Mario Bava was a giant of horror. His Black Sunday is an atmospheric horror classic that should be on any horror fan’s list of films to see. Shock, released in the United States as Beyond the Door II (it bears no relation to Beyond the Door — the title was strictly promotional), was Bava’s last film before his death. It’s not a bad way to go out, but it’s also a workaday horror film, missing the weirdness that made Bava’s other works, and Italian horror films in general, so special.
The film, released in 1977, follows the travails of the Baldini family. Things are going just fine at the start. Bruno Baldini (John Steiner), his wife, Dora (Daria Nicolodi), and Dora’s son from her first marriage, Marco (David Colin, Jr.), move to a new house. It’s not a new house for Dora, however. It’s the house in which she and her first husband used to live, before he killed himself. That tragedy sent Dora around the bend, ending in a stay at a psychiatric hospital. Despite this, after she has put her life back together and restarted a family, she agrees to move back into the house. It’s a nice place, but still…

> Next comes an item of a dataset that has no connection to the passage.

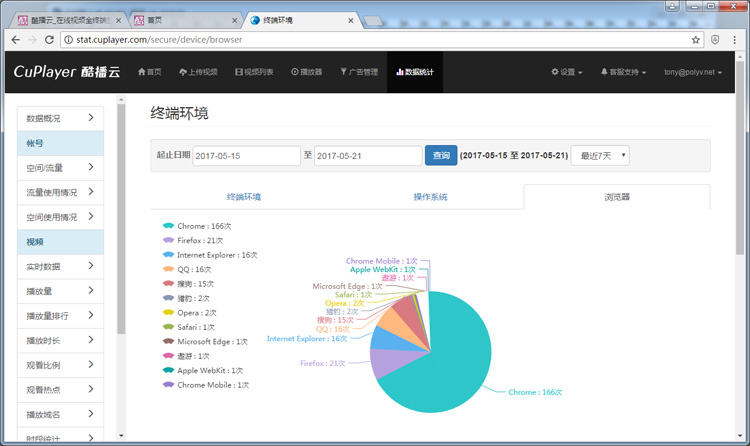
Task: Open the 最近7天 date range dropdown
Action: [x=599, y=156]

Shock sets itself up as fairly standard ghost fair. For most of the movie, that’s what we get. Marco is the first to notice the spectral happenings, but being a child in a film like this, he is unconcerned, and strangely receptive. It’s Dora that becomes bothered by supernatural hallucinatory visions. Meanwhile, Bruno is the typical father figure in familial ghost flicks — skeptical and largely absent.
There’s little mystery about what’s going on. It’s clear early on that the family is being haunted by the spirit of Dora’s first husband. Not only that, but the spirit seems to be taking possession of Marco at times, and the spirit is a jealous ex. He doesn’t like that Dora is shacking up with a new man, and much of the disturbances in the house, and Marco’s strange behavior, have to do with Dora and Bruno being together. For the first half of the film, none of this is all that impressive. The film moves along as if by rote, without bothering to try anything all that frightening. It isn’t until the final act, when Dora is in full-on freakout mode, that the film rises to its potential. And even here, there isn’t anything with which horror audiences will be unfamiliar. The major difference is that the first half of this film is mediocre, while the second half is better.
Nicolodi and Steiner, being the adults in the cast, give the best performances. Nicolodi carried most of the load, being the star. My only criticism of her performance is that the psychological troubles she goes through later in the film were not foreshadowed at all in the first act. Dora is a recovering psychiatric patient revisiting a scene of violent trauma, and her mood isn’t even hinted at until later in the film. There are no hesitations or uncertainties about her when they move into the house. A little indication that there was some uneasiness behind her facade would have done much for character development, I think.
As for Colin, his performance as Marco is something that a viewer will just have to endure. The dubbing in the English version is garish. The kid only has one volume, and that volume is loud. Marco is also an adult’s version of what a happy kid is supposed to be, which is always grating in a movie. In Bava’s vision, Marco is the very personification of childhood innocence, and he batters one over the head all film long with it. The intention seems to have been to draw a stark dichotomy between the times when Marco is just being Marco and when he is under the influence of his dead father, but Bava erred in making Marco so enthusiastically innocent. Marco is not endearing, nor is he a character that I wanted to see saved. I just wanted him to take a trip to Grandma’s for the rest of the film.
There is quite a lot that weighs this film down. From a highly regarded filmmaker such as Bava, this can be considered a middling effort, at best. Well, even Scorcese has shot a forgettable flick here and there.